Rolling Rock. Mickey (a/k/a Dean, the cute one) has really nice legs. They used to play classic rock trivia on the old machine. Aaron comes here just to hang out. We have the concept that they're big rock stars, but they're just regular guys, people you just sort of know. Huge record collectionsAaron's a big Prince fan, thinks he's the biggest talent ever. (Ensuing discussion of Prince's height . . . four feet tall?) Mickey's a really competitive ping-pong player. Likes golf, sports. Can't tell you about their tipping habits. Show here the other night was mayhem. Were gonna kick the scheduled band Ennui off the date last minute, but as it happens, Mickey's mom is friends with the lead singer's mom. Ween's audience are nice kids. Bump into you and are like, "Hey." Worst they do is vomit. People come here from all over. (Meanwhile, a trio of Weenies from Indiana drop by on their way to Allentown: "Ween fuckin' rock!") Did we mention Mickey's great legs?

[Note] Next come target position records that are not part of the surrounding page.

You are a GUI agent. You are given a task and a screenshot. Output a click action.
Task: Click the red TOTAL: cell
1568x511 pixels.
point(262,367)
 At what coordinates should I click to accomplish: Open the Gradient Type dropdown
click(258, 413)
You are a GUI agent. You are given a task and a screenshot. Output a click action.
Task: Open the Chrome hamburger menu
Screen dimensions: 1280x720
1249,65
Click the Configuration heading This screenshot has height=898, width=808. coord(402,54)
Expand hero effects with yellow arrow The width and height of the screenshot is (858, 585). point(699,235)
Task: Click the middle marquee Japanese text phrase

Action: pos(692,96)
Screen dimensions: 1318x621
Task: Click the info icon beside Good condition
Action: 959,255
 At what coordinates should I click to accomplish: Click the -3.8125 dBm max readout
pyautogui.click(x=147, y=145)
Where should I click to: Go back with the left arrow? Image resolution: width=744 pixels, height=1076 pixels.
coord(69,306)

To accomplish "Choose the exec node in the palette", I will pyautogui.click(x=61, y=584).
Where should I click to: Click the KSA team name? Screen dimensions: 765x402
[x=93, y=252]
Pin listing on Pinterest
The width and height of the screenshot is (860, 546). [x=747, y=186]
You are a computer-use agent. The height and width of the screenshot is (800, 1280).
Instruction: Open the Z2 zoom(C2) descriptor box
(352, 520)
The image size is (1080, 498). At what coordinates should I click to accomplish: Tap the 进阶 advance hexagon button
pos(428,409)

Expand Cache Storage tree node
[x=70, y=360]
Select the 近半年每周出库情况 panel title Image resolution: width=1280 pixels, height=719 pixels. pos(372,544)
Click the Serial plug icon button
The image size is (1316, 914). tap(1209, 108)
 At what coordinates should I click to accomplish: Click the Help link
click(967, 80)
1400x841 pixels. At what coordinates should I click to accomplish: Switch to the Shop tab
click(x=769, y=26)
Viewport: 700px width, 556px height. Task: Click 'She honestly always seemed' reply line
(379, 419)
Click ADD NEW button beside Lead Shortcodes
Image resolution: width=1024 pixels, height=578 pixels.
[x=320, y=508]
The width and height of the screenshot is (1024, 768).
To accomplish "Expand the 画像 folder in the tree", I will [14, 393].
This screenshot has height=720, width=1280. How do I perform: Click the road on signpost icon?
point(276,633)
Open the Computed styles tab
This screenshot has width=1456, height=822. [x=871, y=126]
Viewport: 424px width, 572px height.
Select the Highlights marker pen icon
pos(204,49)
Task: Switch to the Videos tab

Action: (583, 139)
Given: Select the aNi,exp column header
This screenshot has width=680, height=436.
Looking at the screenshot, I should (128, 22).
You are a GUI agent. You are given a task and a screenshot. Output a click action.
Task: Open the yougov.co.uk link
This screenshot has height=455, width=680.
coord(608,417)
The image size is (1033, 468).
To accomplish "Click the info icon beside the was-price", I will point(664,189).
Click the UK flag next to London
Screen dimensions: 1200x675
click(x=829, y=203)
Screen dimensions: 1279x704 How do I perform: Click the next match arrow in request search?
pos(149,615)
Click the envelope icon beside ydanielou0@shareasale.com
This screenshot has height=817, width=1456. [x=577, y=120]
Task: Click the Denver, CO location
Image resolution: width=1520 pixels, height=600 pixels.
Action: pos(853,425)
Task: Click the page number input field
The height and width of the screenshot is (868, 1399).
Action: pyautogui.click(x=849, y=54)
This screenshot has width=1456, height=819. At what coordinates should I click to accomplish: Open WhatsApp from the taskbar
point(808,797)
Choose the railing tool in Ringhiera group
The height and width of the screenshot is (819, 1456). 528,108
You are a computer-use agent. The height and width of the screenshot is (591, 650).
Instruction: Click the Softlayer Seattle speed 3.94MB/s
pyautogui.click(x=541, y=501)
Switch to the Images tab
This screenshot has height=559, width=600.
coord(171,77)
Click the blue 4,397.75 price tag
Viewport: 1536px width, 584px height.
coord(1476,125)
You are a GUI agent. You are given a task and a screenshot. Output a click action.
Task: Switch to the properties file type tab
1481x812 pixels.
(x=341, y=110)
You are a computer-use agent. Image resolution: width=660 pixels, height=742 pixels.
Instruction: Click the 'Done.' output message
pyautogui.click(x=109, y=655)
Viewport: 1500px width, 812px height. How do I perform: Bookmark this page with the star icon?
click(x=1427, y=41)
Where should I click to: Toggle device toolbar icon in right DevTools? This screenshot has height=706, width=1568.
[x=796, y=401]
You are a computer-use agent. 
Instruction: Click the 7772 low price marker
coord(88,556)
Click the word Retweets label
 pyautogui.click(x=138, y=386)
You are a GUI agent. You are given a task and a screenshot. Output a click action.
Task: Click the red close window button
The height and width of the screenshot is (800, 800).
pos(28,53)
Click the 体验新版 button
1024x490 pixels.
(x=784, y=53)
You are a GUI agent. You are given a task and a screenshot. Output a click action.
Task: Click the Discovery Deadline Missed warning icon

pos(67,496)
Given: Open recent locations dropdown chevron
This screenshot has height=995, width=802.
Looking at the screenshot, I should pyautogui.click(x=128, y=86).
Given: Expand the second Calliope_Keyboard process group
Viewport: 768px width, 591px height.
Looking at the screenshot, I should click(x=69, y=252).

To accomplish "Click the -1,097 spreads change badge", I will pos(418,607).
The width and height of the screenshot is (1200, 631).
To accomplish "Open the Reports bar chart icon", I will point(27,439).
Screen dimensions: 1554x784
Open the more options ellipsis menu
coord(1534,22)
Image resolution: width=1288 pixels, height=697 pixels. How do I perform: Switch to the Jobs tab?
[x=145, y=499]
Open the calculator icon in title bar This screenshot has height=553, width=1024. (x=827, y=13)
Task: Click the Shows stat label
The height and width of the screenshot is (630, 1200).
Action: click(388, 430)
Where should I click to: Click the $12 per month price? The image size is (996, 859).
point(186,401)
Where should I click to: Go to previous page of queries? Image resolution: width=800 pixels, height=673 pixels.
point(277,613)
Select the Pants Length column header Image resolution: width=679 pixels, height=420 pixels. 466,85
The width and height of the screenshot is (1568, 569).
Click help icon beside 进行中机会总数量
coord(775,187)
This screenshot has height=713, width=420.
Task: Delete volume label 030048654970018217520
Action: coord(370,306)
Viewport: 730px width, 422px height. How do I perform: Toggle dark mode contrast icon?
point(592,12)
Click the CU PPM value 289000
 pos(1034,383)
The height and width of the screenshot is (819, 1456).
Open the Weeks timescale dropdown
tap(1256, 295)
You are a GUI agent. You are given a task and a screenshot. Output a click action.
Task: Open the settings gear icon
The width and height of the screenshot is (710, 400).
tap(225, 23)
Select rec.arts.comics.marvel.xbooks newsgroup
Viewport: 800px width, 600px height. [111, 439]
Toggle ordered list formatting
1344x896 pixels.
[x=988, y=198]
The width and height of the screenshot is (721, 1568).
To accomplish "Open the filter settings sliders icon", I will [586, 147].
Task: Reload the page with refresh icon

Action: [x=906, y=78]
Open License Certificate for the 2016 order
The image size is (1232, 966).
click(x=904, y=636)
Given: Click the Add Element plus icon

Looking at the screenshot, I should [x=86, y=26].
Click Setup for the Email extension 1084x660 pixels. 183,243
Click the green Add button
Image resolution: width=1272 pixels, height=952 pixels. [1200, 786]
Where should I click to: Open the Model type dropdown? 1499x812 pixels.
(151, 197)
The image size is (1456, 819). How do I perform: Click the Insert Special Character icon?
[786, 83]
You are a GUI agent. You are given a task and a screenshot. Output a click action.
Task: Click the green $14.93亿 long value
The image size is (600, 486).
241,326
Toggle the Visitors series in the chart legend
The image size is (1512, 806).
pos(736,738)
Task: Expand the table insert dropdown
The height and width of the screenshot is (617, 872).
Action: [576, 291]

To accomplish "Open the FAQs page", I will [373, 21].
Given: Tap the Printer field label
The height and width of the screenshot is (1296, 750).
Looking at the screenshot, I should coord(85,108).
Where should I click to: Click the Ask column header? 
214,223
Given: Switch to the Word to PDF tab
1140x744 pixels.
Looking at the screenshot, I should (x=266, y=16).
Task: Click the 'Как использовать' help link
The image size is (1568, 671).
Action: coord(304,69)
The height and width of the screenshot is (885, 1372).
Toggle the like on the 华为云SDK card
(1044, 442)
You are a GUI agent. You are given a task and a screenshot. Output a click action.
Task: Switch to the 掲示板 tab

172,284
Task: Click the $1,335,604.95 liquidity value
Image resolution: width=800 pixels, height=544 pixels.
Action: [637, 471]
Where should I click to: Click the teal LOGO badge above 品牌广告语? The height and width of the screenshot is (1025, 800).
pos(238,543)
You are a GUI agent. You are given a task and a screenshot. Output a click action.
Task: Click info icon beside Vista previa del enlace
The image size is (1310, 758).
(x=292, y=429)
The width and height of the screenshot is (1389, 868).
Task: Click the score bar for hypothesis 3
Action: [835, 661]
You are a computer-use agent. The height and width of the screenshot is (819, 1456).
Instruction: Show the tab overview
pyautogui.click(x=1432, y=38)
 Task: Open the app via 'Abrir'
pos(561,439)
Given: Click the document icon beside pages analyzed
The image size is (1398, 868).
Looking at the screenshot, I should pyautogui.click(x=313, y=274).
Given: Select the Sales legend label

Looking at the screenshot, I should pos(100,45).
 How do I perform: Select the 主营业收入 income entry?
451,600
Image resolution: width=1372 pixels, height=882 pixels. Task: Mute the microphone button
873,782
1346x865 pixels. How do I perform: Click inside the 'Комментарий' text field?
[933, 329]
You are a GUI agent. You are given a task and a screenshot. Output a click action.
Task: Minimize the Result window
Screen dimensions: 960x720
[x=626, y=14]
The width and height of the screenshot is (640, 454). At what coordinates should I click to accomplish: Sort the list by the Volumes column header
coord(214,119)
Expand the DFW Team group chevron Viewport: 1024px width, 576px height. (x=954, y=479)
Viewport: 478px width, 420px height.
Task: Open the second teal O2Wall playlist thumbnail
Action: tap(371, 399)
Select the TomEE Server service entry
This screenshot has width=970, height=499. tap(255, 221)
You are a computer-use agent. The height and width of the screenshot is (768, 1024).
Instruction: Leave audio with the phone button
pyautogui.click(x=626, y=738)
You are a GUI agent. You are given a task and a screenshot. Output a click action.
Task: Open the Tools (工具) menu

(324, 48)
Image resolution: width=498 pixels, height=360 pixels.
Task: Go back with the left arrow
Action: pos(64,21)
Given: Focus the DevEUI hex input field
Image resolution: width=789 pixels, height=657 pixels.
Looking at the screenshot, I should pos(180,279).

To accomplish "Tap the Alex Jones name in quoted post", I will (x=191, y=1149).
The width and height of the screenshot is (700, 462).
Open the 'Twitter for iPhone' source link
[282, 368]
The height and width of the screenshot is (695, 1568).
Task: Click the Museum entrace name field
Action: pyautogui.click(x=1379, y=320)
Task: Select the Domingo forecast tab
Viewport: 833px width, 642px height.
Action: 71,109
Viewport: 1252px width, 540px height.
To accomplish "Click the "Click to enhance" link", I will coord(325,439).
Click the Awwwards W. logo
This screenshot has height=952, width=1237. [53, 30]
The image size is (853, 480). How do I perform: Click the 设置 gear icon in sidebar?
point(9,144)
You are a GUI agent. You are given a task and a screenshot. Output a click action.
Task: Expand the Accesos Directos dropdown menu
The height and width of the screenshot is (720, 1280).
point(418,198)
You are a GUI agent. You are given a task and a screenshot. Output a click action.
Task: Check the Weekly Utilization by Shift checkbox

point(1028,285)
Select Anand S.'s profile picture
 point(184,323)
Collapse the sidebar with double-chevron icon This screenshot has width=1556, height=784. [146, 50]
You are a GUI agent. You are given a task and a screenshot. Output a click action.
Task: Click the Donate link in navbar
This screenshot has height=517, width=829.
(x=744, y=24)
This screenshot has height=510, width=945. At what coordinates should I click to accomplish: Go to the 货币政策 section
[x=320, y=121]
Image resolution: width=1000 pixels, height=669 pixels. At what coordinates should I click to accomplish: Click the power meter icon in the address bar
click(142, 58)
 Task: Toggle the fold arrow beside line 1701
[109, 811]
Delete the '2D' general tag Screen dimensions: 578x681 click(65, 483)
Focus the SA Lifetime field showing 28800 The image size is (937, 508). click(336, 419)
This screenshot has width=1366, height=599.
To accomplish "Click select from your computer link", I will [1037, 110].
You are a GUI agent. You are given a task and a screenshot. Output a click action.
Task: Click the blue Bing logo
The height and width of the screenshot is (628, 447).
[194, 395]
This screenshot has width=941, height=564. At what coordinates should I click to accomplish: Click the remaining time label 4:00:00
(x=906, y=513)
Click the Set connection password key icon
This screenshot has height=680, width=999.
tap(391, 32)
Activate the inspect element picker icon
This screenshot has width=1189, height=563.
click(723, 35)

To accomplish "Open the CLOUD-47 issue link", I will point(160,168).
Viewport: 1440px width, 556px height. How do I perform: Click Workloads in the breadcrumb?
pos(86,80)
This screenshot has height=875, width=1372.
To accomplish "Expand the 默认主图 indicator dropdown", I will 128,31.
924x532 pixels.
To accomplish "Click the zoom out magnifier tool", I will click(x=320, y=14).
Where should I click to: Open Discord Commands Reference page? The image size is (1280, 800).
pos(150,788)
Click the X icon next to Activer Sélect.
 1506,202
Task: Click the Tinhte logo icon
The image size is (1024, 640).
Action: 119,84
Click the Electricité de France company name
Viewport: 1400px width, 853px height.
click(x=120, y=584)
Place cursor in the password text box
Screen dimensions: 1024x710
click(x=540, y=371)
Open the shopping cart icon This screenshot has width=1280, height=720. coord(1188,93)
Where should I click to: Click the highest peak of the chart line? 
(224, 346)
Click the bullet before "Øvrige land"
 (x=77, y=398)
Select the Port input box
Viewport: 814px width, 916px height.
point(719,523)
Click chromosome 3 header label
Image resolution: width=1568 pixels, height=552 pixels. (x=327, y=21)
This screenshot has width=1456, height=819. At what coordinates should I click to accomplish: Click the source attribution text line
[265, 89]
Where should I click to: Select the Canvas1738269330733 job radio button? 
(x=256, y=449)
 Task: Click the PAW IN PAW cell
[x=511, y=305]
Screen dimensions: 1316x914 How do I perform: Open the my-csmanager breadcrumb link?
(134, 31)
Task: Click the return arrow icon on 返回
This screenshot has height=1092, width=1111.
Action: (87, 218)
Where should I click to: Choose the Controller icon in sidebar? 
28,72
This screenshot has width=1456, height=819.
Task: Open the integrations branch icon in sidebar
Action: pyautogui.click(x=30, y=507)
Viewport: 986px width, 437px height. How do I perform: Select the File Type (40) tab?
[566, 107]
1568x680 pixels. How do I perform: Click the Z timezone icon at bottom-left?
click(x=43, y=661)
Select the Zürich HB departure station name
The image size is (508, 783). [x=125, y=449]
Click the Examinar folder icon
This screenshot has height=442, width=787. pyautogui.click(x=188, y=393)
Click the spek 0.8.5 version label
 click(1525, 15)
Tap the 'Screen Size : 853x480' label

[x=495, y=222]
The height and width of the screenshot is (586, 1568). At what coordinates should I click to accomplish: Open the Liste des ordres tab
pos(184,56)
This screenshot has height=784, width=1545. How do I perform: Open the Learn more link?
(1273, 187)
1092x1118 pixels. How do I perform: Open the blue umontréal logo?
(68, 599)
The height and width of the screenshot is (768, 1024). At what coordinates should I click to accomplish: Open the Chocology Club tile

Blow past antique shop after antique shop toward the former industrial glory of Allentown. Outside the Sterling Hotel, a white sign declares, "WEEN TONIGHT SOLD OUT." The guy working the door peers out and sympathetically confirms, "We'll have to tell them to come back and play again soon. After all, [Aaron's] my son-in-law."
Dejected in the Allentown rain. Walk back for last-ditch effort. You see, I'm doing this story on Ween. I've been driving around PA all day. Village Voice, you say? How many tickets? Just two? You're a lucky girl. I give him 20 bucks, thinking PA rocks. Friendliest people I've met in a long while. Cheap-ass beer and cigs, too.
Tonight, Sterling Hotel's filled with Phishheads. (One fratboy to his girlfriend: "Ween gets a middle-aged crowd, mid twenties I'd say. Not like Dave Matthews; now, that's the college set.") The band storm the stage at 10, promise to play all night. Launch into the hard stuff and then cut to the stoner-rock vocal distortion of "The Grobe," a new one. Dean's doing acrobatic guitar feats, his face twisted in orgiastic ecstasy. Gene's swinging happy-go-lucky like a modern-day Sinatra. Ween attempt "Allentown" by Billy Joel several times, but don't know the words. Most of the new stuff's from the weird middle of White Pepper: "Pandy Fackler," a hilarious Steely Dan-ish ditty about a groupie; the Parrot-head steel drums of "Bananas and Blow"; the medieval Yes-style poetry of "Back to Basom" ("Just like the damsel who has lost her leg . . . creeping, weeping"). They proceed to play for three-plus hours straight, cut short only by the fact that Dean dislocates his finger during "Buenos Tardes Amigo." Best show I've seen since Kid Rock.
So why deny weenness? Is it the lewd connotation of their name (supposedly a cross between "wuss" and "peen") or that grosser-than-gross humor has no place in the rock canon? Let's squash that pretense once and for all: In the Nasdaq age, rock isn't an intellectual endeavor. Blame the music industry, maybe. You can protest the WTO or police brutality or throw out your TV, but chances are your music will end up with a big stick up its ass. That's why it's the morons who riff the most badass. Rock is obsessed with nether organs: aching-testicle drumming, masturbatory guitar screams, shit-grimace grunts. What's grosser than that? Add drug use, and you've got an all-day marathon of Behind the Music. Add a narrative as ridiculous as an El Taco Loco to-go order, and you've got a marathon of weenness.
Ween play Irving Plaza May 25 and 26.